On the basis of vibrational analysis, the statically thermodynamic functions: heat capacity (C), entropy (S), and enthalpy changes (DH) for the title molecule were obtained from the theoretical harmonic frequencies and listed in Table 7. From the data in this table, it can be observed that these thermodynamic functions are increasing with temperature ranging from 100 to 600 K due to the fact that the molecular vibrational intensities increase with temperature [44].

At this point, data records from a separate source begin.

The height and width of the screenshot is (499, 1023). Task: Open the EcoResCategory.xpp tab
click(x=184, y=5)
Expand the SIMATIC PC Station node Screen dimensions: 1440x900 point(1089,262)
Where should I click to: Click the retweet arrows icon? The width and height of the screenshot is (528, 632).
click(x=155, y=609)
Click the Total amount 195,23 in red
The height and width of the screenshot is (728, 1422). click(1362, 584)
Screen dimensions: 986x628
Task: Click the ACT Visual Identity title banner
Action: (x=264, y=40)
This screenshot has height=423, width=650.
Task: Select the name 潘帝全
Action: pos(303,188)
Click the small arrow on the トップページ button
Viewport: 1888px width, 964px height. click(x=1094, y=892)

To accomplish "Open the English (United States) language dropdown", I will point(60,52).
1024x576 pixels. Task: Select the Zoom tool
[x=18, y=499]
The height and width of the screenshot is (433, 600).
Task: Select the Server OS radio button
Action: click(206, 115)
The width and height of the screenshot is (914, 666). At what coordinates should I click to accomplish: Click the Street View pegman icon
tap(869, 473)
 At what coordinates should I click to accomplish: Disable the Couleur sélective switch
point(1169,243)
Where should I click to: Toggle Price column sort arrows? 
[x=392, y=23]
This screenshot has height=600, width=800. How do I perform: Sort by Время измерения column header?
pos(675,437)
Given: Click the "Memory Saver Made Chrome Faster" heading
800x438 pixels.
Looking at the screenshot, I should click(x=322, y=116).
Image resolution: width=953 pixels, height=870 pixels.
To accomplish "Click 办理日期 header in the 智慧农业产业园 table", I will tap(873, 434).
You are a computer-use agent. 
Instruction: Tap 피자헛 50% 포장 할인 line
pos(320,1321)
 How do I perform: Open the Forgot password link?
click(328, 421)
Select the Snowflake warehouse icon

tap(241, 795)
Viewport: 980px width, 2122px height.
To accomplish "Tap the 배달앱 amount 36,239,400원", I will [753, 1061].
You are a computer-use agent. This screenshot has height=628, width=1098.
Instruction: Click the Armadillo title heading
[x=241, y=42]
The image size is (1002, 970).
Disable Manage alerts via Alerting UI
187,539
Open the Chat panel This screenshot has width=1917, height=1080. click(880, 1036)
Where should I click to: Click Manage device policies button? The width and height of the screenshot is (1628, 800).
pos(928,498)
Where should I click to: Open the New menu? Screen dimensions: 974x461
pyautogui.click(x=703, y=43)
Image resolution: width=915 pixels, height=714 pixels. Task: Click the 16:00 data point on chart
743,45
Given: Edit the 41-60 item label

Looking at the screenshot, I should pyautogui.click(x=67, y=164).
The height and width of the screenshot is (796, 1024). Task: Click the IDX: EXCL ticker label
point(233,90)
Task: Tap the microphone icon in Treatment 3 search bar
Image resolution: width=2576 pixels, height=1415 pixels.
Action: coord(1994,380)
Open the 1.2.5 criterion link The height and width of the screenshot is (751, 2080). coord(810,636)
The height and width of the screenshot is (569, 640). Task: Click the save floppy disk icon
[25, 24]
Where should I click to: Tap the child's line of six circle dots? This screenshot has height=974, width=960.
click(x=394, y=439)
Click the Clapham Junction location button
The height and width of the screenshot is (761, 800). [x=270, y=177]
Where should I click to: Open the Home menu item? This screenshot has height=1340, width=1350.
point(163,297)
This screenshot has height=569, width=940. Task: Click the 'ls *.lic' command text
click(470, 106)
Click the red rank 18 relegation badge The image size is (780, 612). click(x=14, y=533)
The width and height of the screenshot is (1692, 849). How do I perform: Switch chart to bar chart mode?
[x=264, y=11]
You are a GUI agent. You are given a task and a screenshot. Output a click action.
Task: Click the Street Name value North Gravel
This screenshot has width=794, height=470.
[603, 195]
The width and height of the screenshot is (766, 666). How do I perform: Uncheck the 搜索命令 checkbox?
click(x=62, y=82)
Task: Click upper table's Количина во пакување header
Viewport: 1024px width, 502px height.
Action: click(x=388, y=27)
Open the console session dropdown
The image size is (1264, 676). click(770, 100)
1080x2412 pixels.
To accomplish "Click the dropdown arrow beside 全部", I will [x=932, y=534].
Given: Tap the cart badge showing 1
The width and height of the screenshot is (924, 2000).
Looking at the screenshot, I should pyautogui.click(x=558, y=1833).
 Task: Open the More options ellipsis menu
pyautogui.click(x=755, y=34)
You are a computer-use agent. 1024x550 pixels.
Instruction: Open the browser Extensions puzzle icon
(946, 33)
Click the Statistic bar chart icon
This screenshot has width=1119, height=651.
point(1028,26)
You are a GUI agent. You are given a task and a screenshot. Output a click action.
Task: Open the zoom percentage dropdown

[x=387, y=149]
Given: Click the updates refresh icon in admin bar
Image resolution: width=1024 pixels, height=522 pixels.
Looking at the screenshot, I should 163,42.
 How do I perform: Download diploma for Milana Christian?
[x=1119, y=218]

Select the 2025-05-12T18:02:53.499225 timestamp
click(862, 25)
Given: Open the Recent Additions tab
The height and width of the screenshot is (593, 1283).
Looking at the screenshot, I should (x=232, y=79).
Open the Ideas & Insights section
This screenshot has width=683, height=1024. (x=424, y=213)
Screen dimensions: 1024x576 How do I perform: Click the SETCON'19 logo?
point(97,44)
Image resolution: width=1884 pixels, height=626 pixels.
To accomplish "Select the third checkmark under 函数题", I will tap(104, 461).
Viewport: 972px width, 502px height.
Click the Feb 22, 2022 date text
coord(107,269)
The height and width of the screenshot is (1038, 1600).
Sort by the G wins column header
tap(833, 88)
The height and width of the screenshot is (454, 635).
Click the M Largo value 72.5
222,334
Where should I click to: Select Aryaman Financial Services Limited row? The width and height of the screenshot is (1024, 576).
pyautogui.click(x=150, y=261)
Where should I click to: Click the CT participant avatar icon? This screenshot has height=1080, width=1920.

3.6. Mulliken Atomic Charges

Mulliken atomic charge calculation is an important tool in the application of quantum chemical calculation to molecular system because atomic charges influence dipole moment, molecular polarizability, electronic structure, and other physical properties of molecular systems. The calculated Mulliken charge values are listed in Table 8. The atomic charge depends on basis set presumably occur due to polarization. For example, the charge of N (3) atom is −0.43924 for HF/6-31G, −0.377701 for HF/6-311G, 0.038389 for HF/6-311++G (d, p), and 0.055788 for B3LYP/6-311++G (d, p). The charge distribution of sulfur group is increasing trend in HF and B3LYP methods. The charge of H10, H11, H12, H13, and H14 is positive in both HF and DFT diffuse functions. Considering all methods and basis sets used in the atomic charge calculation, the carbon atoms exhibit a substatantial negative charge, which are donor atoms. Hydrogen atom exhibits a positive charge, which is an acceptor atom. The Mulliken charge distribution of BT is increasing trend in B3LYP as compared to HF methods. A comparison of Mullikan’s Atomic charge obtained by the two theoretical (HF and DFT) approaches is illustrated in Figure 8. It may be seen that the two methods give comparable atomic charges.

4. Conclusion

In the present work, we have performed the experimental and theoretical vibrational analysis of a pharmaceutically important heterocyclic aromatic molecule, benzothiazole for the first time. The optimized molecular geometry, vibrational frequencies, infrared activities, and Raman scattering activities of the molecule in the ground state have been calculated by using ab initio HF and DFT (B3LYP) methods with 6–311++G (d, p) basis set. The vibrational frequencies were calculated and scaled values are compared with the recorded FT-IR and FT-Raman spectra of the compound. The observed and the calculated frequencies are found to be in good agreement. Furthermore, the thermodynamic and total dipole moment properties of the compound have been calculated in order to get insight into molecular structure of the compound. These computations are carried out with the main aim that the results will be of assistance in the quest of the experimental and theoretical evidence for the title molecule in biological activity and coordination chemistry.